While trotting out the hoary chestnuts about the church's thinking that sex is, at best, a necessary evil, it ignores anything positive in Catholic theology about sexuality, including the fact that it is an essential element in the sacrament of matrimony. In fact, Pope John Paul II made it his first catechetical project in 1979 to promote a better understanding of what he called the "theology of the body." Far from considering sex morally evil, the pope extolled erotic desire and conjugal intimacy, when properly understood, as not only "good" but holy.
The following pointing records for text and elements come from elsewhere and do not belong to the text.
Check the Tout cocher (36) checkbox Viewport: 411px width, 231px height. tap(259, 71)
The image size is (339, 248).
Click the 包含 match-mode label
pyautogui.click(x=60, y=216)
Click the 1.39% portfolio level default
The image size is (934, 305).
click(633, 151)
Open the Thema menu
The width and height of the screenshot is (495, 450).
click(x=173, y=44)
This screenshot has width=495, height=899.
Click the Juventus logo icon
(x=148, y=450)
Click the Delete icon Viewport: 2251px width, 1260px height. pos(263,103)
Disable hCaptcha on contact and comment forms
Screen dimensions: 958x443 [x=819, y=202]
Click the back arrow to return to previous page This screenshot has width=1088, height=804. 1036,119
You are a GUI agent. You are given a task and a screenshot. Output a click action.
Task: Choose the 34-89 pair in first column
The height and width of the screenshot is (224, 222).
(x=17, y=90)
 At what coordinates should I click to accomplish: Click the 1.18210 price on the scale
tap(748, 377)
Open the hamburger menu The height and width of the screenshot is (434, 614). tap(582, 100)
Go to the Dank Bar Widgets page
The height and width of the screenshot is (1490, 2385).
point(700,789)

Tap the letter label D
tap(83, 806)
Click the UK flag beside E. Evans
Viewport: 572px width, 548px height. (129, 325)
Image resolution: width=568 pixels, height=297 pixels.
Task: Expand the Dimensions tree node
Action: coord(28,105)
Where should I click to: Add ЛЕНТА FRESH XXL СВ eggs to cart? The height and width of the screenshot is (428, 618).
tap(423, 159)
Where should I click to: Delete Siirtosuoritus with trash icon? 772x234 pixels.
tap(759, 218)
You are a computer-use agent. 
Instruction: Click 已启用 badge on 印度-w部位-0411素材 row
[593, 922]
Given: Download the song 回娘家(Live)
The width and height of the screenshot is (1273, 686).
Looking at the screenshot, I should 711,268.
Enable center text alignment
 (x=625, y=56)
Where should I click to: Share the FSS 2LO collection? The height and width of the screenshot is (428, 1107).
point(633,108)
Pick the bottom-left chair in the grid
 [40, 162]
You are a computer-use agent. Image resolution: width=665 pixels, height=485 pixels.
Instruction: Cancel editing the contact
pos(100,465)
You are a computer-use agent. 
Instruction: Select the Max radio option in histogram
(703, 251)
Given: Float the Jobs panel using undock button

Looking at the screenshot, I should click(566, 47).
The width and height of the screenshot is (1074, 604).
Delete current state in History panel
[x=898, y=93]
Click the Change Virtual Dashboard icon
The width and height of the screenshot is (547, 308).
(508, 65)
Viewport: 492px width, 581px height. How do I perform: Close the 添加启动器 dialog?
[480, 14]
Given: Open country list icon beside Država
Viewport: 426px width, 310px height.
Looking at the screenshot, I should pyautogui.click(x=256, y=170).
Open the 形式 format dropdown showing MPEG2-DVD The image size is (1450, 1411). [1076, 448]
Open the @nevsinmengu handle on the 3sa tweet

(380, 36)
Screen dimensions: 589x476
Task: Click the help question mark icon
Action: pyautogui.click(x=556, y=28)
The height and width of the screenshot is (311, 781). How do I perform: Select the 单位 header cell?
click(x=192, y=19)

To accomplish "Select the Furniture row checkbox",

Two pieces of evidence cited against celibacy are the departure of tens of thousands of men from the priesthood and religious life in previous decades and fewer vocations to the ministry today. However, never grappled with is the overall decline in all lifelong commitments, manifested during those same decades by soaring divorce rates. Ignored is the wealth of vocations to the priesthood and religious life outside Western Europe and North America, and secular polls which demonstrate that most priests are happy with their lives. In fairness, the film's handling of celibacy among nuns is treated with more nuance.

The inclusion of an interview with Archbishop John P. Foley of the Vatican's Pontifical Council for Social Communications provides another moment of faux objectivity when, in fact, his comments are edited in such a way as to minimize their effect.

Lastly, the documentary fails to put in the record any of the church's own explanations of the importance of celibacy, such as Pope Paul VI's 1967 encyclical "Sacerdotalis Caelibatus." And while those who would reduce man to a ball of biological urges may criticize such idealism as being contrary to nature, the encyclical eloquently reminds us that, "Man, created in God's image and likeness, is not just flesh and blood, the sexual instinct is not all that he has; man also has, and pre-eminently, understanding, choice, freedom." Viewed apart from the mystery of Christ, celibacy could seem "unreasonable and unfounded," as even the encyclical recognizes.

The church does not deny that certain members of the clergy have committed heinous crimes resulting in immeasurable harm by their betraying the trust of those they were sent to serve. But the show's oversimplified prognosis, which recommends ending celibacy as a panacea to the ills facing the church, is hardly convincing.

Comedian Henny Youngman once quipped, "After reading about the evils of drinking, I gave up reading." To paraphrase, after watching this one-sided screed on the detrimental effects of celibacy, viewers might be tempted to give up watching HBO documentaries.

Due to some graphic images, including genital mutilation and sexual-themed discussions, "Celibacy" is not appropriate for young viewers.

A Catholic News Service movie review.